From the line containing "This screenshot has" through the last line of the entries, output the text exactly. Pictures stay out.

> [Records to process]:
□ □ □ □

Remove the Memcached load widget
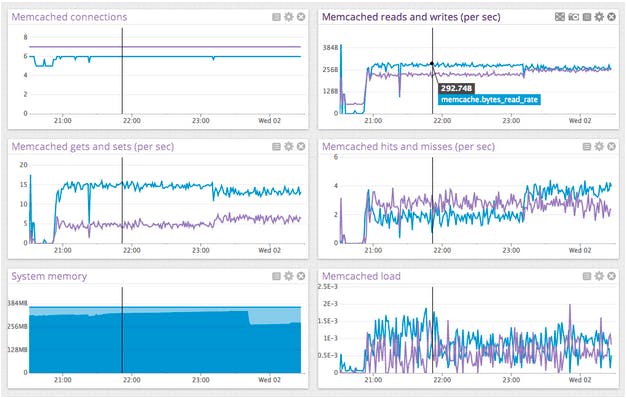 click(x=611, y=276)
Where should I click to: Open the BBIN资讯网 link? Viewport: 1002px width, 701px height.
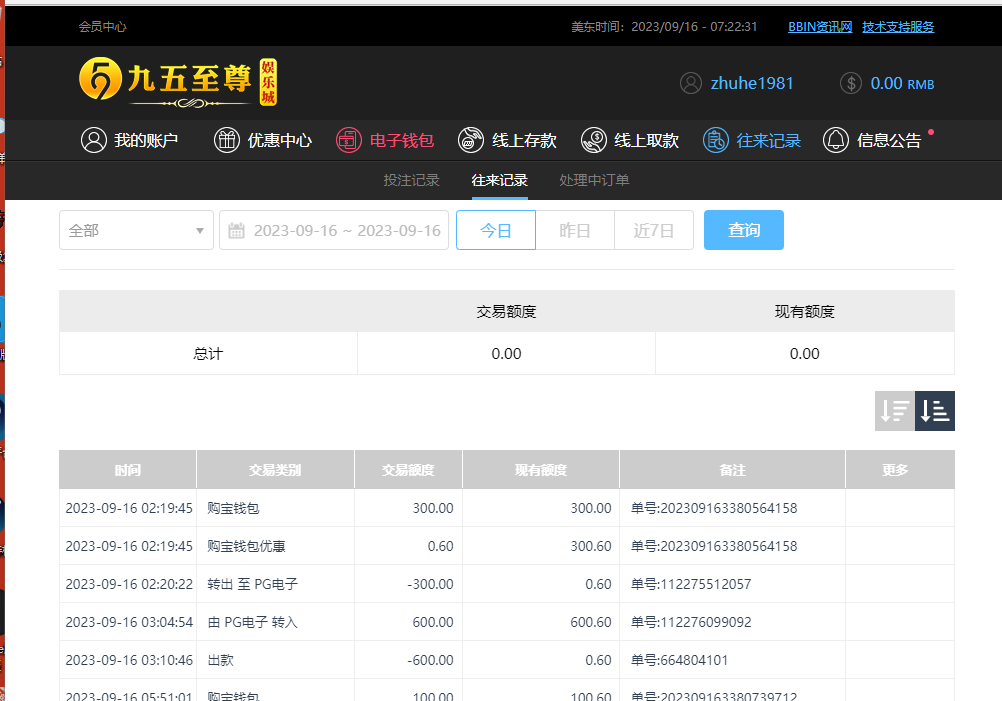(820, 27)
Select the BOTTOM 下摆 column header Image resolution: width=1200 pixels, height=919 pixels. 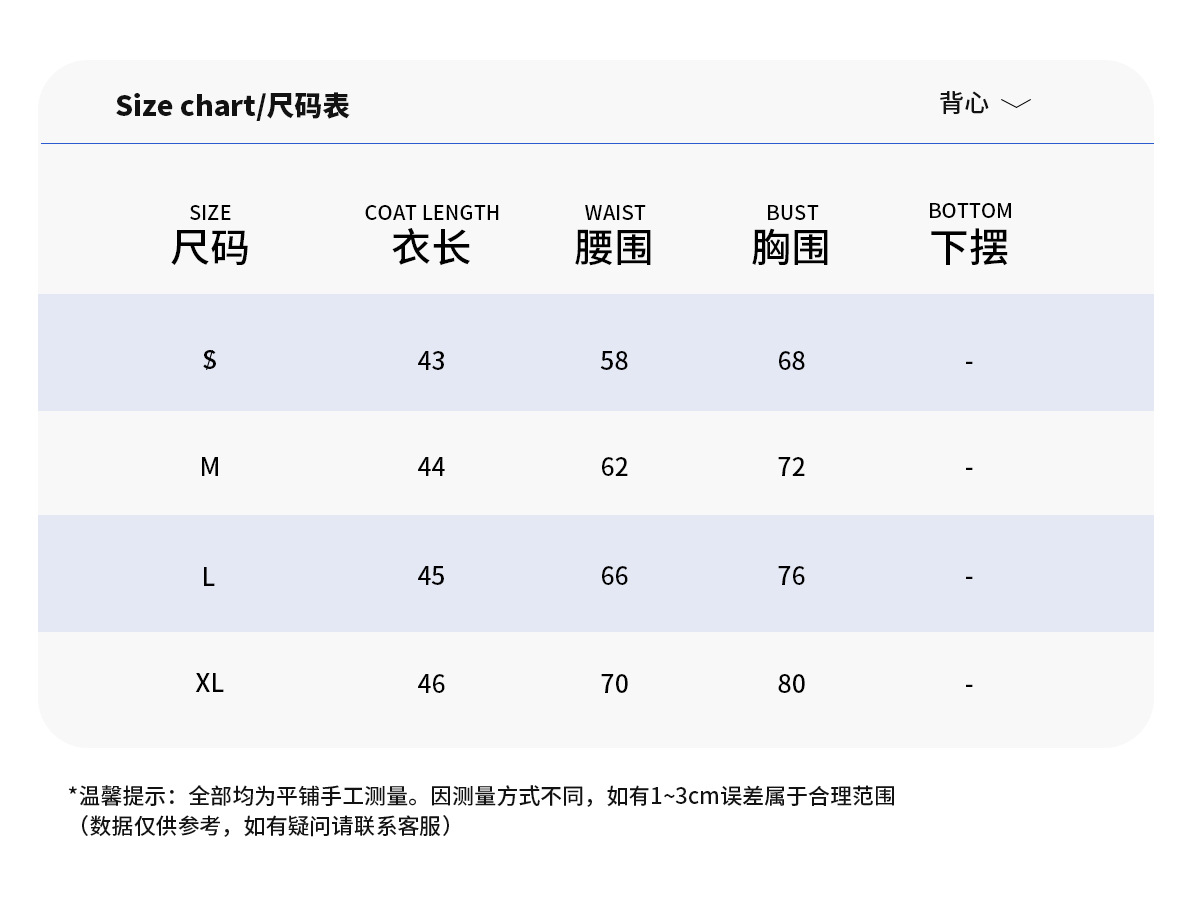(970, 234)
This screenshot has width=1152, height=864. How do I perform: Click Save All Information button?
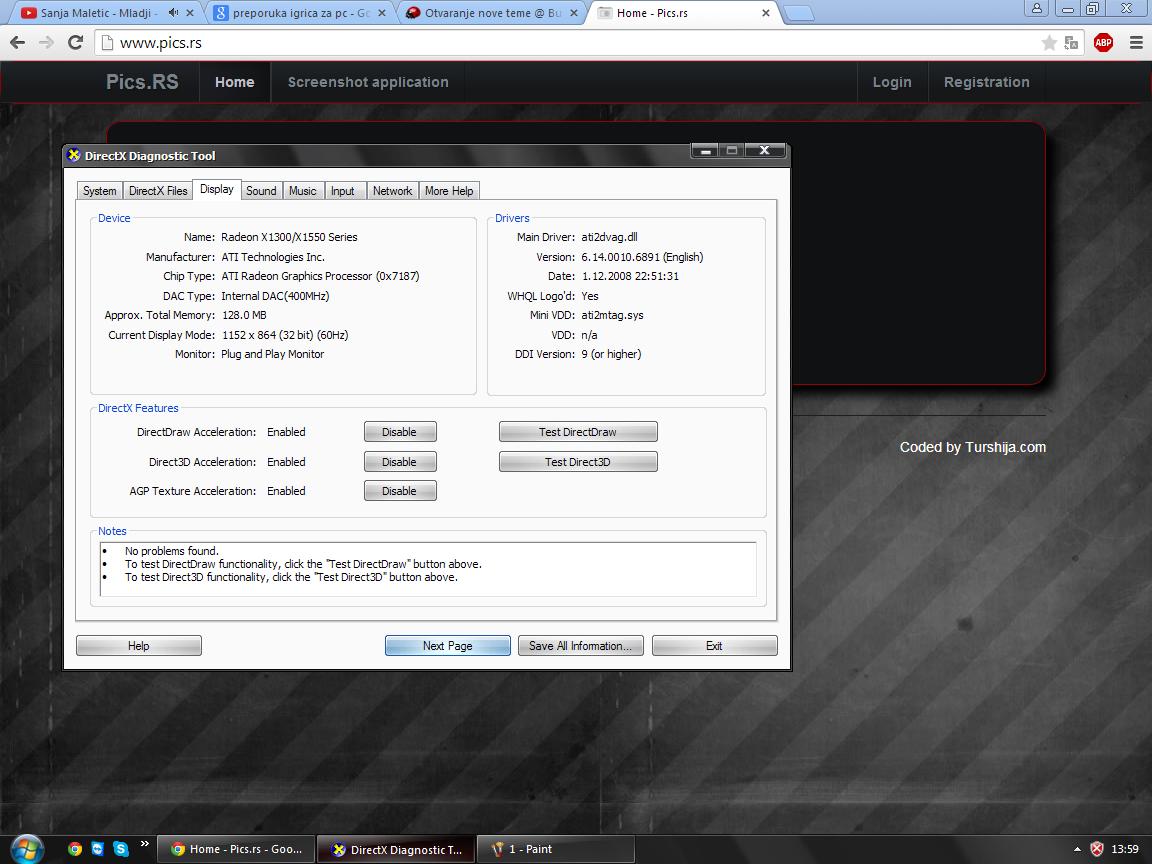580,646
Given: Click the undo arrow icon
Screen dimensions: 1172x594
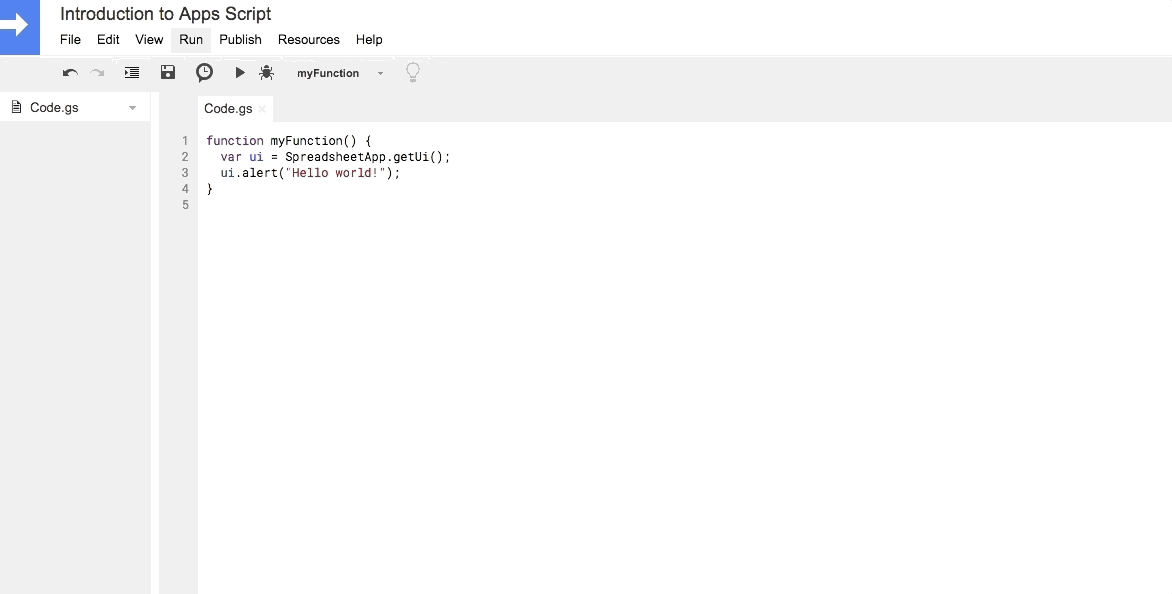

□ □ □ □

> [Answer section]:
This screenshot has width=1152, height=864. How do I perform: Click Save All Information button?
580,646
Given: Click the undo arrow icon
Screen dimensions: 1172x594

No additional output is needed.